The state visit can of course be classified into the Brexit afterthoughts category. In his speech, Ghana’s President Akufo Addo promised to remain a friend to Britain. Akufo-Addo is a former diplomat and maintains very close links with European leaders. This time, the President was seen posing side by side with Prince Charles on major billboards across the city with the message “Shared History, Shared Future.” Ghanaian and British flags flew together. This so-called “shared history” of course includes the devastating and exploitative slave trade and vicious colonization of Ghana. It has been only 62 years since Ghana became the first colony in Africa to gain independence from Britain.
What would the Prince and Ghana’s President talk about? In similar language, the Prince in a speech discussed the slave trade as an “appalling atrocity,” that “included” Britain, and thus its “shared responsibility” for it not to be forgotten. Although the statement was a half-hearted attempt at addressing this part of Britain’s dark history, it was also an outrageous understatement, considering that Britain accounted for a large part of all slave trade and only ever compensated slave owners. The subsequent colonization of Ghana was never mentioned in any official communication during the visit. Akufo-Addo also played up the two nations’ “shared” history in his remarks.
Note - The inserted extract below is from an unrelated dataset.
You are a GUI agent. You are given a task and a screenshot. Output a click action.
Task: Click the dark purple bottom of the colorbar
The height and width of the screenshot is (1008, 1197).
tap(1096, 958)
African and specifically Ghanaian reactions were muted. Kenyan YouTube TV-show host Dr Mumbi asked of Akufo Addo’s real agenda and Ghanaian artist Fuse ODG complained in an Instagram video that he was “genuinely confused about the fuss that’s being made about Prince Charles visit to Ghana.” But otherwise public figures in Ghana and elsewhere on the continent seemed apathetic and disinterested in the Royal visit or its celebratory framing.
Back in the private library, the discussion about Prince Charles’s attempt at rewriting history is ongoing: “I have so many more important things to think of than what Prince Charles says and does,” says a student and blogger. “It will not affect my life in any way.”
“We have to understand that many Africans in the UK voted for Brexit because they believe this could have a positive impact on African economies by facilitating more trade with the UK,” says a British-Ghanaian woman.
“I was concerned that the prince did not know that Ghanaian students wishing to study in Britain need to take a test to prove that they know English (TOEFL) even though all our higher education courses are in English, our official language!” says a student.
“And that we have to queue in the scorching sun with our documents to apply for a student visa. And yet get rejected so often!” says another student. Their concerns both highlight the uneven power relations between Ghana and the UK, as well as provide examples of the neoliberal environment Ghanaians have to navigate.
In the room, we are now talking about decolonization and whether Ghanaians even know of the concept. In 1986, the Kenyan author Ngugi wa Thiong’o wrote the important book Decolonization of the Mind. In the book, Ngugi claims colonization did not cease because the colonial powers left, but that the ideology of racism still controls and influences. It’s like “a cultural bomb”—how we remember our history, values, our world and ourselves. Ngugi writes about the resistance to imperialism on the one hand but also describes supporters:
The imperialist tradition in Africa today maintained by the international bourgeoisie using the multinational and of course the flag-waiving native ruling classes. The economic and political dependence of this African neo-colonial bourgeoisie is reflected in its culture of apemanship and parrotry enforced on a restive population through police boots; barbed wire, a gowned clergy and judiciary; their ideas are spread by a corpus of state intellectuals, the academic and journalistic laureates of the neo-colonial establishment (1986, p.2).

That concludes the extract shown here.